Leave to appeal against interlocutory order
- Case summary
Leave to appeal is denied, the Application is dismissed
- This is an application supported by an affidavit brought by way of notice of motion dated 22nd February 2023 by one Robin Richemond of Maconstance, Mahe, Seychelles (“the Applicant”), by which application, the Applicant seeks for leave of this court, in exercise of its jurisdictional discretion under Section 12 (2) (a) (i) and (b) of the Courts Act, Cap 52, to appeal to the court of appeal against the interlocutory order made by this court in MA 97/2022 (arising out of DC 227/2019) in its ruling dated 15th December 2022. For ease of reference Section 12 (2) (b) of the Courts Act is couched in the following terms;
“In any such cases as a foresaid, the supreme court may, in its discretion, grant leave to appeal if in its opinion, the question involved in the appeal is one which ought to be the subject matter of the appeal”.
- In his affidavit in support of the motion, interalia, the Applicant spells out the grounds for the purported appeal by making the following averments;
“5. That I am informed by my lawyer the objections raised have been dismissed and as per advised I should appeal against the ruling on the following grounds;
- That Adeline J erred in law in that leave to file an adjustment of matrimonial property out of time is not an equitable remedy.
- That Adeline J erred in both, facts and law in his appreciation of the documents submitted and to be relied on by the Applicant in law application that there was no merits in her application and that the applicant in MA 97 of 2022 was out of time
6. That I am advised by my lawyer that serious question of the law and facts arises to be heard by the court of appeal and for that matter, I am applying for leave to appeal to the court of appeal against the ruling of Adeline J. dated 18th January 2023”
- A synopsis of the historical background of the facts and circumstances of this case leading to this application for leave to appeal against the ruling of this court, is that, the Respondent, one Ms Genevieve, Caroline, Christel, Rose (formerly Richemond) who had obtained her decree absolute of divorce against the Applicant, had sought for leave of this court by virtue of Rule 34 (1) of the Matrimonial Causes Rules to file a petition for a property adjustment order against the Applicant (previously the Respondent) out of time given that the two months prescriptive period after the decree nisi was made absolute had lapsed.

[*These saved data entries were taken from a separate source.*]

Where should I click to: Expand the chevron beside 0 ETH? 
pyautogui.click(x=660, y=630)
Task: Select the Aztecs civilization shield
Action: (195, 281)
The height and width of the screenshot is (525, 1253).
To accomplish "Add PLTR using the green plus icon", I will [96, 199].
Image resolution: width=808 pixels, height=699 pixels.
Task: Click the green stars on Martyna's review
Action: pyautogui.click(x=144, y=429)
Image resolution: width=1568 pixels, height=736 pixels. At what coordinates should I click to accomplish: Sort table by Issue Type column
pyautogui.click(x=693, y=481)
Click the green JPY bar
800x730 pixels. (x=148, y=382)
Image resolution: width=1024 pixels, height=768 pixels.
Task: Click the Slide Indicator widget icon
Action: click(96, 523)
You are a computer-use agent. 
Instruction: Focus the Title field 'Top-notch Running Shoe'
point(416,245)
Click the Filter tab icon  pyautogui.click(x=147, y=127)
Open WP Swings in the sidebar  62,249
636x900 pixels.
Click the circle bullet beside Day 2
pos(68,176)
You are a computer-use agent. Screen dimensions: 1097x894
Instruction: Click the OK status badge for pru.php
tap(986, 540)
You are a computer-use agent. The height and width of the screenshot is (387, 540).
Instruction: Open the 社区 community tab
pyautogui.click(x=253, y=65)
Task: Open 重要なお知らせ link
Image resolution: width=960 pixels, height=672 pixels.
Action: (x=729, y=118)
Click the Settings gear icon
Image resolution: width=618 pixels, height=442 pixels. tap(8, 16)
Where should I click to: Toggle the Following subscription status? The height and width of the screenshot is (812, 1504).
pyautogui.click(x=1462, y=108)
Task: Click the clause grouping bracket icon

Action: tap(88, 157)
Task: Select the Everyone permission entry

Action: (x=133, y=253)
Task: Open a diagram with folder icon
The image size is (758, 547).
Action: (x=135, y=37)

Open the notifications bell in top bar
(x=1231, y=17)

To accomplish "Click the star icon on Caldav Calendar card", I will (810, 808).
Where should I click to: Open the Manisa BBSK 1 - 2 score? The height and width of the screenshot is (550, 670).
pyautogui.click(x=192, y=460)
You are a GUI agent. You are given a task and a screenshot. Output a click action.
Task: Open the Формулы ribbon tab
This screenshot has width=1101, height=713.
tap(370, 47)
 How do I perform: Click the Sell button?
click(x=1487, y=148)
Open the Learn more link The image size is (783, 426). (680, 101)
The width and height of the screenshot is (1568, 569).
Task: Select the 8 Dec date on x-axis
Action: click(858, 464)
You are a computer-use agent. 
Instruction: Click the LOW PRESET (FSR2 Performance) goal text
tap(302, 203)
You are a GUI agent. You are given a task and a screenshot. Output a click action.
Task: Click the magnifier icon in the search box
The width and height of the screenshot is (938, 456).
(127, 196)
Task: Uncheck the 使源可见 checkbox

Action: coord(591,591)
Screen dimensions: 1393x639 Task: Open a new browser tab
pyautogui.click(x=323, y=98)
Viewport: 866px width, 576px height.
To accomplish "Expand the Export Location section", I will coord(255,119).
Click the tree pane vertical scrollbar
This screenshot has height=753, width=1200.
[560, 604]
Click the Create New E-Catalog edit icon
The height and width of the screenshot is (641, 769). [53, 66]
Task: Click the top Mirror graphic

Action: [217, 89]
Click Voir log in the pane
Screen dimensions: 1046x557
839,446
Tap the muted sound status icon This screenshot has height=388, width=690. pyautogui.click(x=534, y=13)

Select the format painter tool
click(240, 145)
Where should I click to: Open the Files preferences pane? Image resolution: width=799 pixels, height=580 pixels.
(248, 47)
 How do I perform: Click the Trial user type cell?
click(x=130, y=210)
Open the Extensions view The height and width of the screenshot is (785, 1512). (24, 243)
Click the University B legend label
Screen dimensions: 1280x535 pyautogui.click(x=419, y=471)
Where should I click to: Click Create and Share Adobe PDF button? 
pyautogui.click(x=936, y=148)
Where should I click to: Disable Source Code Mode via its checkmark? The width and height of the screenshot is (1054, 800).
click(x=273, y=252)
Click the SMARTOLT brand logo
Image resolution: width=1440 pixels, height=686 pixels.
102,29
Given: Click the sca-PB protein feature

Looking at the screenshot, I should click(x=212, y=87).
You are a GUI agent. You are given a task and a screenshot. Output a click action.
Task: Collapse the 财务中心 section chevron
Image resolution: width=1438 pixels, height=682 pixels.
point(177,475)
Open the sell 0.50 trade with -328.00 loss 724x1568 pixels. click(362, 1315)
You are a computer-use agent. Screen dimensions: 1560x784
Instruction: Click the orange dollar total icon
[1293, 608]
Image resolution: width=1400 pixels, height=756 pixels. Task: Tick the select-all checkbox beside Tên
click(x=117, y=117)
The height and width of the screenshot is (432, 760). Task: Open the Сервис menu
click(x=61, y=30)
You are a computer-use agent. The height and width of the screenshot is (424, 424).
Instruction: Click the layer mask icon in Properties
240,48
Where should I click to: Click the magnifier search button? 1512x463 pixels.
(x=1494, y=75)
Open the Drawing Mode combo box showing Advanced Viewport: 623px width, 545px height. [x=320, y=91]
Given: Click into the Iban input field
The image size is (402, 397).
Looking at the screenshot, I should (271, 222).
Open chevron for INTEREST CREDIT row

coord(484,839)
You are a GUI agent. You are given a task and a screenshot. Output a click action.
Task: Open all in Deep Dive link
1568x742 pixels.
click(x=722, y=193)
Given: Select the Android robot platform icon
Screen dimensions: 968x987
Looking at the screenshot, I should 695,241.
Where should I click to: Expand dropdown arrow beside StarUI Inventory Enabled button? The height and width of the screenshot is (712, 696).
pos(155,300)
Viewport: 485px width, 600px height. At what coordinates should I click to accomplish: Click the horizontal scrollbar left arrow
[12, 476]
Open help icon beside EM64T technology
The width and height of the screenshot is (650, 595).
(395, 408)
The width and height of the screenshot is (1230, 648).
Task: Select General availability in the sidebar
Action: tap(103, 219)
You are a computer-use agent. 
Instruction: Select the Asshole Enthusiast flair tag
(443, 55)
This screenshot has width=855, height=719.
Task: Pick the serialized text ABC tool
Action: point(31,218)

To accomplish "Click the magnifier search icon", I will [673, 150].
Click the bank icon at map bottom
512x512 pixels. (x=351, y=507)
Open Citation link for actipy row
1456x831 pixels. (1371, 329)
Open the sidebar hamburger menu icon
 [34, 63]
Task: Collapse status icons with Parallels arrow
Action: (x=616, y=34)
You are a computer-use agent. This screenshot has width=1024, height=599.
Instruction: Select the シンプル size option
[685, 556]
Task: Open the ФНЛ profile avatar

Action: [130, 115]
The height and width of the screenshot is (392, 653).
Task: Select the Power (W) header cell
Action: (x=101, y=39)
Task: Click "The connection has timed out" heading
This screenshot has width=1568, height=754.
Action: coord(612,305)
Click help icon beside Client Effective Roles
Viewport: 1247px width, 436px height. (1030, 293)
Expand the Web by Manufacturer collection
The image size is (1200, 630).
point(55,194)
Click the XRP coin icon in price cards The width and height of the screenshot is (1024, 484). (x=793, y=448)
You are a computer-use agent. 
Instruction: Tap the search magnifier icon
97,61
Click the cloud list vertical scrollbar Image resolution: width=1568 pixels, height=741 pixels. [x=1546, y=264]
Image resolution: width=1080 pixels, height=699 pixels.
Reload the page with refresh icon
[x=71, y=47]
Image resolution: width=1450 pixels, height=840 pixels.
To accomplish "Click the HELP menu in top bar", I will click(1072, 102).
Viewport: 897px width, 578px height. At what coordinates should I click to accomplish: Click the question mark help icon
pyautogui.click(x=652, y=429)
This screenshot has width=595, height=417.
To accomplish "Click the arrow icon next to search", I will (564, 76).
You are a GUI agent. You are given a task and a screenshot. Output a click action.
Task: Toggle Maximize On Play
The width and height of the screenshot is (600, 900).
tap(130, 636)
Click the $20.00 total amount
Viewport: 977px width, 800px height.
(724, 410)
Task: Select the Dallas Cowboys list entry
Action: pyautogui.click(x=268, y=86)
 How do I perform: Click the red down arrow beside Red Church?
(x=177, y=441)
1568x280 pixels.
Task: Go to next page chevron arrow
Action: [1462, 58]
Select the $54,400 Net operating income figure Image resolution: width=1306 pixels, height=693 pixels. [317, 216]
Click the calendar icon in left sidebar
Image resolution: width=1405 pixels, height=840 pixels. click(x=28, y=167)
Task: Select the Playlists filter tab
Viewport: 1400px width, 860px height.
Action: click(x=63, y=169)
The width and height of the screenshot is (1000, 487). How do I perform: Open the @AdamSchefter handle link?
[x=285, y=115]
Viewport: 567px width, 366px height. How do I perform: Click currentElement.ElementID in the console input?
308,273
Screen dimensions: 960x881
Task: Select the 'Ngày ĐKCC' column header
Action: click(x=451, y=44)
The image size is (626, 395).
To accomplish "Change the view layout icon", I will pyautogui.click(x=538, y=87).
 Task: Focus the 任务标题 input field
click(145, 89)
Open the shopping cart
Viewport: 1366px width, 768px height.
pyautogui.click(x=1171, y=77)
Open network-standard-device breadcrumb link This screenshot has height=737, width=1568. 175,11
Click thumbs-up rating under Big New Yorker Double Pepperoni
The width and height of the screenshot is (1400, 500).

- The Respondent (formerly the Applicant) had made her application by way of notice of motion supported by an affidavit of facts and evidence sworn by her in accordance and in compliance with Rule 20 of the Matrimonial Causes Rules. The Respondent (now the Applicant) who was granted his right of reply did not file an affidavit in reply although he did file his objections to the application in his pleadings. As such, the Respondent (now the Applicant) did not tender any evidence to the court for consideration, and as a consequence, the Application was determined on account of uncontroverted affidavit evidence tendered before this court by the Applicant (now the Respondent).
- Nonetheless, both parties did file written submissions in support of, and in opposition to the application. In her submissions in opposition to the grant of leave for the Applicant to file its petition for a property adjustment order out of time, learned counsel for the Respondent (now Applicant) made several assertions which were not taken to be admissible evidence, because in the opinion of this court, that was tantamount to giving evidence from the bar.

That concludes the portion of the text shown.